(What you will do):
Reproduce the passage of the forum post from "SO....does anyone disagree" up to and including "missing regarding overvaluation?", word for word.

(Source extract):
________________
Can we stop on this CD versus treasury minutiae and get back to the bubble?
Thank you. I'm the OP. From what I've read of responses, people seem to feel:
1. Bonds are no better, and likely worse, so stocks look good by comparison especially when comparing the dividend yield to treasury coupons.
2. That timing is a fool's errand because you need to get it right twice with the sell and with the buy.
My thoughts:
I never suggested that bonds were any great bargain. There's also the option of sitting on boring cash (and yes CDs or FDIC insurance online savings accounts are a reasonable option IMO) and patiently waiting for a better entry point.
Furthermore, regarding the timing, if you look at past bubbles, there were many opportunities to exit and re-enter later that, while not exactly nailing the peak upon exit, nor catching the exact low upon re-entry, still yielded better results with significantly less volatility than simply holding. (For instance, you could have exited the market in 1998, about two years after Greenspan's irrational exuberance comments, missed the incredible gains that followed in 1999 and early 2000, and re-entered anytime between 2002 - 2003 and done better than simply holding the whole time, while earning interest during the out-of-the-market period. Similar story for the up and down around the Great Financial Crisis.) Point is: It's like horse shoes; close enough is good enough.
SO....does anyone disagree with my original thesis that aggregate profits have been flat for 7+ years, and interest rates are no lower now than then, and therefore the 2x+ jump in stock prices is unjustified? Does someone have an argument disproving the data points, or a point of view that I'm totally missing regarding overvaluation?
________________
(Stored data):
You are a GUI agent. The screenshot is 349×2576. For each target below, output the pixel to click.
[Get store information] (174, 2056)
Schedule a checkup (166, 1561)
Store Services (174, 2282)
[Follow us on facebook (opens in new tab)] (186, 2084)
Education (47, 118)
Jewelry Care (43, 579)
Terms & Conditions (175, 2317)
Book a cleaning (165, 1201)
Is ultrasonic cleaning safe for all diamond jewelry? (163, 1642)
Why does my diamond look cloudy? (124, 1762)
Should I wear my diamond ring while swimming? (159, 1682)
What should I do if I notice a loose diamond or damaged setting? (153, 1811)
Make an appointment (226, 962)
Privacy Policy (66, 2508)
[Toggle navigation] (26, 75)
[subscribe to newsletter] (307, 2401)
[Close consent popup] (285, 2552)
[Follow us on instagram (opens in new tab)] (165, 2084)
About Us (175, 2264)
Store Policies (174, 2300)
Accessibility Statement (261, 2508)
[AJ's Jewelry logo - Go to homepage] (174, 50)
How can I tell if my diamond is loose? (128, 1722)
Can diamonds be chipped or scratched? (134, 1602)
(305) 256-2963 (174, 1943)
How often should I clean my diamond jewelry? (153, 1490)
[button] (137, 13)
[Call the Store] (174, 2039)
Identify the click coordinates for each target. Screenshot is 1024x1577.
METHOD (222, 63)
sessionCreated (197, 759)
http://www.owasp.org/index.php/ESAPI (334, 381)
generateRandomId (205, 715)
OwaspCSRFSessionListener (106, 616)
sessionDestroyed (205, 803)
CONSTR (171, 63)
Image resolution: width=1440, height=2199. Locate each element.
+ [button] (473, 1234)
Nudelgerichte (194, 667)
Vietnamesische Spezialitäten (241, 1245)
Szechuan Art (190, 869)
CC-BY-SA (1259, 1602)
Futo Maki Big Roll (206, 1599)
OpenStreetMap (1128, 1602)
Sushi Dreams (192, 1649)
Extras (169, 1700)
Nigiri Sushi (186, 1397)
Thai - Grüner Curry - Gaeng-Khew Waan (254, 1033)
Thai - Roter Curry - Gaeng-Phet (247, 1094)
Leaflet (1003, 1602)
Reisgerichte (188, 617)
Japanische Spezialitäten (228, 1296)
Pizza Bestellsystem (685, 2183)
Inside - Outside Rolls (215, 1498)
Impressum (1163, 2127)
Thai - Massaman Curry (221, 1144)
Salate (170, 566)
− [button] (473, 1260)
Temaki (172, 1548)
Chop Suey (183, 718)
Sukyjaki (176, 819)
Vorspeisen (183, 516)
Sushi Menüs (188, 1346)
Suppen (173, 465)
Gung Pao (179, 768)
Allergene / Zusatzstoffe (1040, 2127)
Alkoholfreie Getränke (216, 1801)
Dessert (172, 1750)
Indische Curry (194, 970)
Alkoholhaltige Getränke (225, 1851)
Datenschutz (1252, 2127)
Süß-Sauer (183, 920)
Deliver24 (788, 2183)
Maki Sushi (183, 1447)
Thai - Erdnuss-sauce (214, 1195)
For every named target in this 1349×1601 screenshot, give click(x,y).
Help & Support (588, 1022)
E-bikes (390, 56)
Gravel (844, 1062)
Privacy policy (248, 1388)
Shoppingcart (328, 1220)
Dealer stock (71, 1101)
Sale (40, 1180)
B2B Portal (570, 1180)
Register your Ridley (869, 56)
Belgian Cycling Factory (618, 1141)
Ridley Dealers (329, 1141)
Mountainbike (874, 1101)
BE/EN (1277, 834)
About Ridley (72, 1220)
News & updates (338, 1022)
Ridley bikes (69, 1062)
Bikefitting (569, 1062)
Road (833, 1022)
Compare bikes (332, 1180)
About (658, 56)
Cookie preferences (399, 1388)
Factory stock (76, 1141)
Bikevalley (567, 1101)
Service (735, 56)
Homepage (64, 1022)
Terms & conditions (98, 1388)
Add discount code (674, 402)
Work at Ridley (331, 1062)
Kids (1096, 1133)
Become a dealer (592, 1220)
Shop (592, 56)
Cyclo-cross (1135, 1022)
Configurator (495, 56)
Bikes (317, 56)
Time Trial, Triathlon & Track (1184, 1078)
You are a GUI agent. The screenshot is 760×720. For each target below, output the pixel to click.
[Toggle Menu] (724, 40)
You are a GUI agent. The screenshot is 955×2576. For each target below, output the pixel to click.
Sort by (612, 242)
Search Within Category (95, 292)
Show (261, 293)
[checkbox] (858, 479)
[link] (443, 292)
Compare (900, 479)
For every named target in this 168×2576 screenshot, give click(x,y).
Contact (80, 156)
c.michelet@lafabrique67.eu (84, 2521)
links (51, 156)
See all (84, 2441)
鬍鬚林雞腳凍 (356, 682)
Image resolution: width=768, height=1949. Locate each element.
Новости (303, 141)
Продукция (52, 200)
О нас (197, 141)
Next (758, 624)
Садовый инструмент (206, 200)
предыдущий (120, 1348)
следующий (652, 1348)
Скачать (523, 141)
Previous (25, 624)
________________
(Result of this exercise):
SO....does anyone disagree with my original thesis that aggregate profits have been flat for 7+ years, and interest rates are no lower now than then, and therefore the 2x+ jump in stock prices is unjustified? Does someone have an argument disproving the data points, or a point of view that I'm totally missing regarding overvaluation?